第2話 リオ -5-

「あ、あの……僕、店から何も聞いてなくて……。お客さんが二人ってことも知らなくて……」
「大丈夫、別に俺ら怪しいモンじゃないからさ。リオくんにちょこっと聞きたいことがあって指名したのよ」
 リオを安心させるように、理人は笑いながら彼の隣に腰を下ろす。冷蔵庫から取り出しておいた烏龍茶を渡すと、それを受け取ったリオが首を傾げた。


「聞きたいこと?」
「俺は壮真理人。こっちは相棒の煌夜だ。俺ら二人でちょっとした相談屋みたいなことやってるんだけど、今日は仕事で来たってわけ」
「相談屋さん?」
「ああ、リオも悩みがあれば言ってくれ。お前なら無料で聞いちゃうかもしれねえよ!」
「わっ!」
「………」
 理人がリオに覆い被さるのをただ目の前の光景として見ながら、俺はポケットに忍ばせておいた一枚の写真を取り出した。
「この男、知ってるな」
「えっ……?」
 圧し掛かった理人の体を押しのけて、リオが俺の方へ手を伸ばす。すると、受け取った写真を一目見ただけでリオの顔が変化した。

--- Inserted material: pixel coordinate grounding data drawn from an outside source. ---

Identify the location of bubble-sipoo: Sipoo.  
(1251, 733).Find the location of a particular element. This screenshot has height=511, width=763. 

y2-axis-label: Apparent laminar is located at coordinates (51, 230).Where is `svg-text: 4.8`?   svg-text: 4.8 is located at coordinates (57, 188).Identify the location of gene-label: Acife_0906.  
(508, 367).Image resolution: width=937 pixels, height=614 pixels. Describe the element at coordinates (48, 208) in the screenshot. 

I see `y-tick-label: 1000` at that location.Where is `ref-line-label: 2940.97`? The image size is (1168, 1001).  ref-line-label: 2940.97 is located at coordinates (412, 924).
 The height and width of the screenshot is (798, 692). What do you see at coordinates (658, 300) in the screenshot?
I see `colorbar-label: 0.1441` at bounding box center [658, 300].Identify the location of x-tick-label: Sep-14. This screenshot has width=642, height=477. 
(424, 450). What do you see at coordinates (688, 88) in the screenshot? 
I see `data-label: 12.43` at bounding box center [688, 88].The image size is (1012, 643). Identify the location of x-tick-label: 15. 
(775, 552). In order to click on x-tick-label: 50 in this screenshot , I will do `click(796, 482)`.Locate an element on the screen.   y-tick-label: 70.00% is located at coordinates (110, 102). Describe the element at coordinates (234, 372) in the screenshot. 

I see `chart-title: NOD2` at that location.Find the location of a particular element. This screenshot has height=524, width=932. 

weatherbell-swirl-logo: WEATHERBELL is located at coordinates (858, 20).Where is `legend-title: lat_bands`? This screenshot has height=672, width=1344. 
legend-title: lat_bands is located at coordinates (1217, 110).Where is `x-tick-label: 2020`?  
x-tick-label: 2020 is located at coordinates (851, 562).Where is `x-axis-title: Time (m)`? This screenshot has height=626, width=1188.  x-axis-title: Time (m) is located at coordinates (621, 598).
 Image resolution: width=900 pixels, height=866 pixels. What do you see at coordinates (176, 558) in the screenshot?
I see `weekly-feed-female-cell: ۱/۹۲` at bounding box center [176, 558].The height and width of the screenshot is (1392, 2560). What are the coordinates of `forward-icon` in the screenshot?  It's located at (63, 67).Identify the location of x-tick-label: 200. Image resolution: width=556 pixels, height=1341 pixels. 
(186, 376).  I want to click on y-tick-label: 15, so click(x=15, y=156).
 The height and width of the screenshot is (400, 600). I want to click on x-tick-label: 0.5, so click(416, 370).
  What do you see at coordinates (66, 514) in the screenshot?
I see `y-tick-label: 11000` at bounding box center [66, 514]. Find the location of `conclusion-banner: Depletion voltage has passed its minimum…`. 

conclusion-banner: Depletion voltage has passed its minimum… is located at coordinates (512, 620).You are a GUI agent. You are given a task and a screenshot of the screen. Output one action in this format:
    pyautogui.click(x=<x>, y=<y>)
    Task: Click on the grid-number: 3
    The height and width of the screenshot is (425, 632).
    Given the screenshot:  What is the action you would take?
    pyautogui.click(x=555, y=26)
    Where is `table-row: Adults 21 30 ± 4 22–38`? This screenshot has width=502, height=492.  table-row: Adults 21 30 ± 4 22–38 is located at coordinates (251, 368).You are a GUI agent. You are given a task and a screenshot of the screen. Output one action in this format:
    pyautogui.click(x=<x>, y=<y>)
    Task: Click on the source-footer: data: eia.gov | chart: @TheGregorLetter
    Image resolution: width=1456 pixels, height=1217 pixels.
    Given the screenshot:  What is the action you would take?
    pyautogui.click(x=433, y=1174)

「し、知ってます、僕のお客さんです。宮内健太郎さん……宮内建設の専務さんですよね」
 意外にも素直に認めたリオに、俺の眉がヒクリと動く。
「月に一度か二度、来てくれるんです。って、あ……お客さんのこと喋っちゃいけないんだ」
「大丈夫、外部には絶対洩らさねえから安心してくれ。場合によっては報酬も払うからよ」
「……な、何が聞きたいんです?」


 理人がソファを立ち、俺の隣に移動した。
「この宮内建設の坊ちゃんに婚約者がいるっていうのは知ってたか?」
「……知ってます。けど、そういうのって僕らには関係ないです。あくまでもこっちは仕事なんですから」
「別に説教しに来た訳じゃねえよ。そういう意味ならこっちも仕事だ、一般的な道徳は無しにして素直に答えてくれればいい」
 訝しがりながらも頷いたリオに理人が経緯を説明する。話を聞くうちに、たちまちリオの顔が青くなった。